What a weird turn these entries have taken. I know eventually I'll get back to cooking and showcasing meals from my kitchen, but I also know it won't be anytime soon. I definitely keep having that feeling that things aren't ever going to be the same, and frankly I'm not sure when things will ever be "normal" - my new schedule is so far from my normal schedule and shows no signs of ever returning that perhaps I just need a new definition of what normal is. I can't even remember what it was like to spend a weekend at home, not consumed with a million things to do for Thatmom.
In the past two weeks I've done so much better with socialization though. I even went out to lunch with H! I'm so lucky that we love the same restaurants - she suggested my favorite and I decided to take her up on it. Then I had a very short open opportunity where I was able to grab some coffee with K1 who luckily was able to deal with the incredibly short notice I'm reduced to these days. She informed me that I'm far too hard on myself and the things I'm feeling right now. She gave me permission to be passive aggressive and a mega bitch, but I'm still reluctant to follow through.
With every step forward though there is always a step back. Last weekend was not so great for my lower back and I spent most of Sunday crying and immobile as I grew faint and nauseous whenever I would stand. Muscular in nature there is very little I can do other than a consistent regiment of ibuprofen. I come home from work and the last thing I want to do is....pretty much anything. So I haven't been cooking, returning emails or phone calls, cleaning, any of the normal things people do. And this is SO not the week for ailment! We've been carpooling to work so that we can leave straight after for far reaching destinations. Thatboy has taken over driving which is a plus, but attending seders in LA and Orange County in the evening means we're spending a lot of time in the car, and not so much time sleeping. And since he's gone to his parents this weekend I got to make the drive up to OC all by myself. Well, that's not quite true. Thatdog is one heck of a navigator! I'm very much looking forward to his return this evening so he can go back to the heavy lifting and dog walking.
I'm not sure if "normal" really exists. Life is so full of the unexpected.
ReplyDeleteAnd, yet, even with so many things swirling about you, you still made the time to wish me a happy birthday!
I'd say that's pretty impressive. :)
Many hugs to you, your mom, thatboy, and Ringo.
Glad you were able to take some time to yourself.

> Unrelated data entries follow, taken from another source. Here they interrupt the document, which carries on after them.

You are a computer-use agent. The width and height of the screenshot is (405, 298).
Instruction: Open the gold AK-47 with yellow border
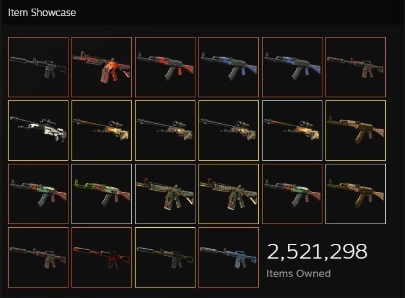click(356, 131)
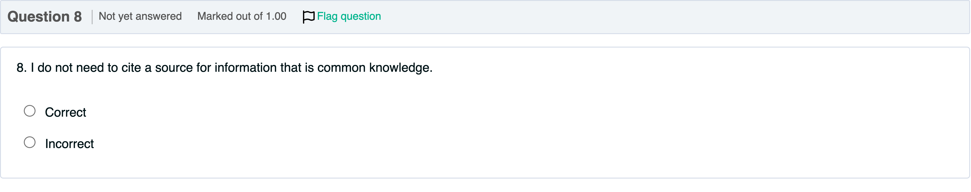This screenshot has width=971, height=192.
Task: Click the Correct answer label text
Action: [66, 112]
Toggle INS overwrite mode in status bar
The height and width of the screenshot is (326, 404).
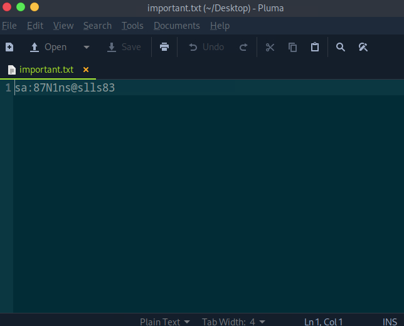(x=390, y=322)
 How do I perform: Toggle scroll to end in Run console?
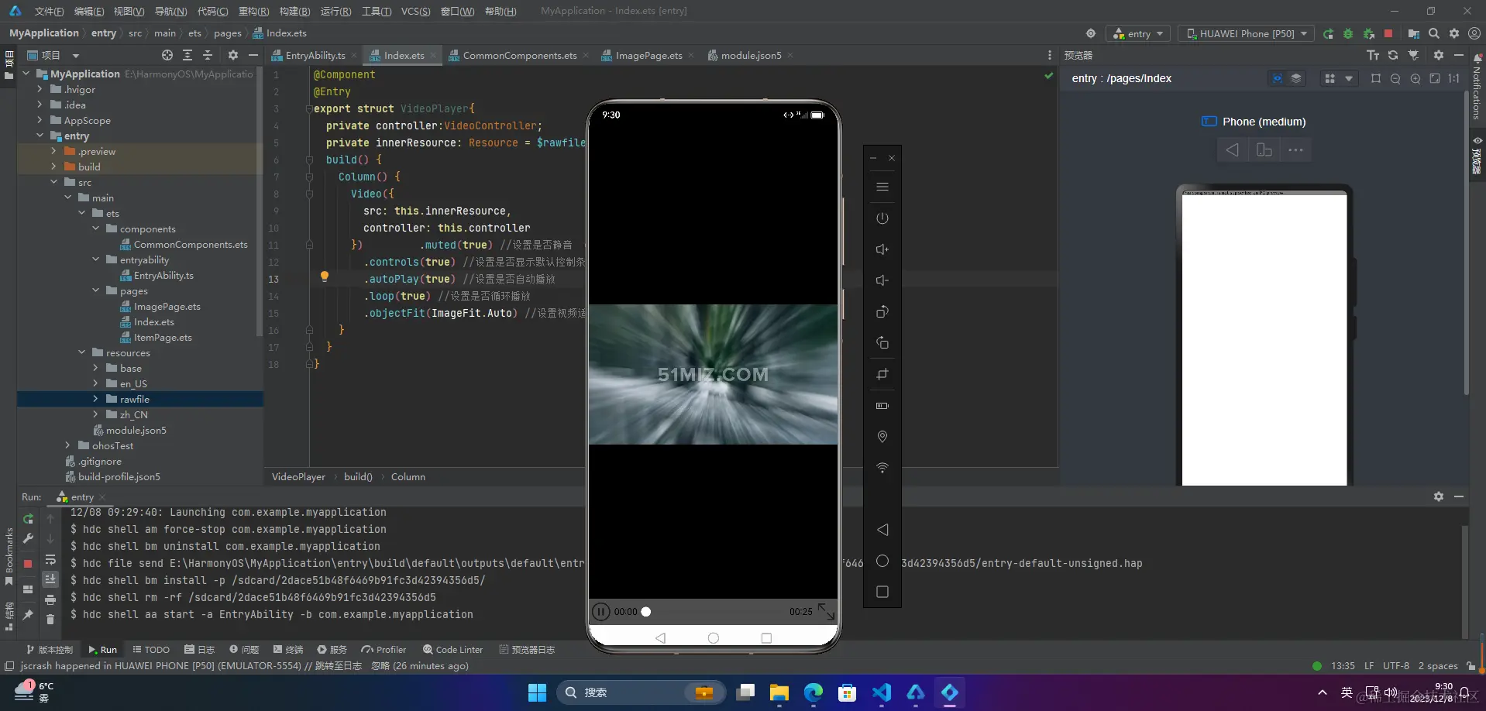tap(50, 579)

Slowly, but surely things will get better, hang in there!
ReplyDeleteHey - been thinking about you. Good to hear you're spending some time with friends.
ReplyDeleteI'd recommend getting a massage. I've had muscle tension problems in my back before. About 4-5 massages usually fixes it right up(physio didn't help much).
Hey, I've missed you. Glad to hear an update from you, I hope things continue to get better. Happy Passover!
ReplyDeleteSorry to hear that everythung is not right with the world yet, it will hopefully get better soon:D
ReplyDeleteWe are all still here, waiting patiently. You deserve as much time as you need.
ReplyDeleteWould you like us to start a letter writing campaign to NPH requesting a hug for Thatgirl?
Did you smile at the thought? Giggle a tiny bit? That's all I was going for.
Your 'new normal' will take some getting used to. You have plenty of people who want to support you in whatever ways you need.
[hugs] take care!
ReplyDeleteSending you hugs and hope things get better soon!
ReplyDeleteditto the monkey. even with all that you're dealing with, you still made time for me, too. and i so appreciate that!
ReplyDeleteas always, much love from me.
Hang in there. Friends can be such saviors so make sure you lean on them. Things will keep getting better. Do yourself a favor and get a massage. Maybe take your mom too? They are wonderful.
ReplyDeleteIt's good to hear from you! I hope your back is feeling better, too. As I'm sure others have told you, it will all start to flow eventually. Be patient and take care of yourself, too!
ReplyDeleteYou'll have a new normal. Eventually. I hope your back feels better soon. And your heart.
ReplyDeleteNot sure what to say other than hang in there, which is I suspect what i wrote the last time, but I still mean it. :)
ReplyDeleteYou're going through a rough time - give yourself permission to grieve and bitch - it's healthy. Passive aggression will get you ulcers so let it all hang out. I'm still running with my mom 3X/week for medicine, dr's appointments, groceries or a Brita filter and 8 p.m. cuz it can't wait til tomorrow.
ReplyDeleteSo sorry to hear how hard life has been and while I'd like to offer some sort of sage advice or comfort, I know not what would be right for you. All I do know is life keeps marching on and somehow one day, you find yourself laughing over something silly in spite of it all even if you don't want to.
ReplyDeleteThinking of you today.
ReplyDeleteLL
:( I hope the back is doing better. Back issues are never fun, but they're especially tedious when you have a million other things to worry about.